I am trying to understand unitary representations of compact groups $G$. Equip the class of all unitary irreducible representations of $G$ with the usual equivalence relation, unitary equivalence. We define the dual space as the set of equivalence classes with respect to this relation. The dual space cannot ever form a group. I would like to check that my reasoning as to why this is true is correct. This is my reasoning:
We can try to equip this set with binary operation $[\pi][\pi']:=[\pi\cdot\pi']$ where $(\pi\cdot\pi')(x)=\pi(x)\cdot\pi'(x)$. Then this operation is pointwise multiplication of irreducible representations (which are just group homomorphisms). $\textbf{But}$, irreducible representations of compact groups are finite dimensional therefore can be expressed as square matrices, e.g.
$\pi(x)=n\times n$ matrix, $\pi'(x)=m\times m$ matrix. Then pointwise multiplication (and indeed regular matrix multiplication) cannot be defined unless $n=m$. However, in general the dual space will have representations of different dimensions - thus we cannot define a sensible binary operation on them.
This is in contrast with the $\textit{dual group}$ for Abelian locally compact groups, because irreducibles are just continuous homomorphisms into $\mathbb{C}$ and can therefore be equipped with pointwise multiplication to give group structure.
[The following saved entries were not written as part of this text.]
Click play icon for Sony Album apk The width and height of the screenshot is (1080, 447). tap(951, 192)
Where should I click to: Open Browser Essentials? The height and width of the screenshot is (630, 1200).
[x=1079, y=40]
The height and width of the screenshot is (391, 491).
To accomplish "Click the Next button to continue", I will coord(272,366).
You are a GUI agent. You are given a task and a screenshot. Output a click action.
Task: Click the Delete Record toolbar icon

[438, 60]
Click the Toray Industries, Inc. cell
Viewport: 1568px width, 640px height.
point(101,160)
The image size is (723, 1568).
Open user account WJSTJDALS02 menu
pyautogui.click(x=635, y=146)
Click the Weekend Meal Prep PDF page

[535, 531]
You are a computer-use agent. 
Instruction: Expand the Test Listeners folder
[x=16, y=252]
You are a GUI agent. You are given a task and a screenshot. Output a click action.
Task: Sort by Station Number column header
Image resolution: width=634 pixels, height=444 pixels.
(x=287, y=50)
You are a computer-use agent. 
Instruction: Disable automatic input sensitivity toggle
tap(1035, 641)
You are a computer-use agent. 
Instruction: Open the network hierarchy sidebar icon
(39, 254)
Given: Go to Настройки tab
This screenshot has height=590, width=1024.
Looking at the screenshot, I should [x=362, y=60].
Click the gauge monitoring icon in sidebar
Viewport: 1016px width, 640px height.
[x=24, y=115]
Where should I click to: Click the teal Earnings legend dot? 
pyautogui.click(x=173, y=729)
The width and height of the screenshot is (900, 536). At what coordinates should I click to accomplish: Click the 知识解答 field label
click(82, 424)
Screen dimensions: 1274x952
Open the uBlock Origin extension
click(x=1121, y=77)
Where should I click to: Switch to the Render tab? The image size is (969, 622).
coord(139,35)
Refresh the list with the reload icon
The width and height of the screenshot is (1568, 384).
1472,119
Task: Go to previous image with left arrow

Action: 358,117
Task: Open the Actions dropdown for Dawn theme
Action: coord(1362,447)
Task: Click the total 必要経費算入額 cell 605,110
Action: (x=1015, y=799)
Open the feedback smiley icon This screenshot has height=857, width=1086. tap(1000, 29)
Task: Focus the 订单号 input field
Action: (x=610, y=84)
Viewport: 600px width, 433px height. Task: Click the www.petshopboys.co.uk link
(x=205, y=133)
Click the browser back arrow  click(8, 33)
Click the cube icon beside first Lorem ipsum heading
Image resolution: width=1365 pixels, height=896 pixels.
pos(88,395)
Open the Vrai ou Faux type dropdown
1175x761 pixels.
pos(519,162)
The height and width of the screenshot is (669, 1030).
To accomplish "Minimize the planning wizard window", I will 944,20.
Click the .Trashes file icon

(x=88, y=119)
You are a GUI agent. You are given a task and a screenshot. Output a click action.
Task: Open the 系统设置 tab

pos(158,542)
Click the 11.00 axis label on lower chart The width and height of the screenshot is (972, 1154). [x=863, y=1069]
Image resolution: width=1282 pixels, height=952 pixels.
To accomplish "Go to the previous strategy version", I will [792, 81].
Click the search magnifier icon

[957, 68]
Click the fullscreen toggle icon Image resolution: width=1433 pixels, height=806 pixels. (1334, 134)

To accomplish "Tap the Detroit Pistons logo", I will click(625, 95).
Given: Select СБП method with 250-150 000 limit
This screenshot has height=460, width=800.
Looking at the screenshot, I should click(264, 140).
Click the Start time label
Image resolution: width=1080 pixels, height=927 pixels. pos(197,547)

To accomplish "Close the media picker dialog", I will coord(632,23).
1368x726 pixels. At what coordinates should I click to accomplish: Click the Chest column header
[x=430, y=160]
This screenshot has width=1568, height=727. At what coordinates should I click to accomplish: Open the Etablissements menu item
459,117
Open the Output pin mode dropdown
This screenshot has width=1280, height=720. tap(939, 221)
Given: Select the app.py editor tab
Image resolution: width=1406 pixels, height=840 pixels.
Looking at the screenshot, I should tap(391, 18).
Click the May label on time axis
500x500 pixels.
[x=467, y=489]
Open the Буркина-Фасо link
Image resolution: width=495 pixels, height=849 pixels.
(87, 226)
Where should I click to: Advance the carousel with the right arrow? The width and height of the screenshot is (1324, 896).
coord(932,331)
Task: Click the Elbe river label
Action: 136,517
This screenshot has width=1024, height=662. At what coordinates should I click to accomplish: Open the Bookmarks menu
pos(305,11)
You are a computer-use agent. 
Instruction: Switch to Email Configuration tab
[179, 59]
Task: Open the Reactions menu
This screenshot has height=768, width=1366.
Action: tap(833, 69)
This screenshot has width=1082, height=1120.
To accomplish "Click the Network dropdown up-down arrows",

$\textbf{One question}$ comes to mind for me: how do we know there are no other binary operations we might come up with, that would give the dual space a group structure?
The classes of irreducible representations of a compact group form a set. So of course there are group structures you can put on it. The relevant question is why there are no intuitive or reasonable group structures on it.
You ask a soft question, and the answer seems to be "No one has ever come up with one." What operations can you do to two irreducible representations $\pi$ and $\pi'$ to get another irreducible representation? I can think of none that would produce a group structure.